### EXERCISE DETAILS
Select every line below containing the word "will".

[Stored dataset items]
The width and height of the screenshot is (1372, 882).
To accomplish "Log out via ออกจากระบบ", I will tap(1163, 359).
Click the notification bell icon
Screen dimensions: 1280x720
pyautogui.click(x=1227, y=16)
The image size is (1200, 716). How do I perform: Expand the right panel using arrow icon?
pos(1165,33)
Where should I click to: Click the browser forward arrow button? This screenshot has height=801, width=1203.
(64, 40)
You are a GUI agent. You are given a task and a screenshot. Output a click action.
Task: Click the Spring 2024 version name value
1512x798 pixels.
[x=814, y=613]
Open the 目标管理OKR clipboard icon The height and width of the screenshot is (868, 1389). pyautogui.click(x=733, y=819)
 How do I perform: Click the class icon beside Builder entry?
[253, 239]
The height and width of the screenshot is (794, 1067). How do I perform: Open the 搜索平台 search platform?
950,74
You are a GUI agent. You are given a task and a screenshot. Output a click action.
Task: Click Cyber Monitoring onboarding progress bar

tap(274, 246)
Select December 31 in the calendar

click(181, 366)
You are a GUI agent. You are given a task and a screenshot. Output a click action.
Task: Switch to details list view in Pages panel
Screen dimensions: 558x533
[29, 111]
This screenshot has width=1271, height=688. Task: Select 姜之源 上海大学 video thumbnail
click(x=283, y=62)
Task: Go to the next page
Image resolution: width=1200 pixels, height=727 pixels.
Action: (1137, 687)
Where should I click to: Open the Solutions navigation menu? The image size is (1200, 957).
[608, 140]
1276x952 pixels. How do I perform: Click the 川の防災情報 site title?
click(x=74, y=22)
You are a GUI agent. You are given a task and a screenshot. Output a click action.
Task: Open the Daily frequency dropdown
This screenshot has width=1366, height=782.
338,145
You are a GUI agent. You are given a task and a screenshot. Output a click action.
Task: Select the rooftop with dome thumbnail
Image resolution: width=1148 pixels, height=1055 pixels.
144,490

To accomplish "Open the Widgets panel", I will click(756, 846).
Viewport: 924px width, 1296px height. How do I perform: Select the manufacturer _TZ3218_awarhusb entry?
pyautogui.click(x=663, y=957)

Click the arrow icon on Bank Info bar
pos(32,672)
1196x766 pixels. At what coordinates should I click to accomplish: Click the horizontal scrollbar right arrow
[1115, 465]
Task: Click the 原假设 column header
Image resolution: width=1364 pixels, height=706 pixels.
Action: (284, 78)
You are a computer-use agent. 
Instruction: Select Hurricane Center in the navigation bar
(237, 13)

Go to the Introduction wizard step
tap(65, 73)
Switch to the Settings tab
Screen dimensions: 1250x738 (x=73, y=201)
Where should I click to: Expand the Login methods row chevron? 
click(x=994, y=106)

### ANSWER SPACE
To accomplish "Log out via ออกจากระบบ", I will tap(1163, 359).
To accomplish "Open the Widgets panel", I will click(756, 846).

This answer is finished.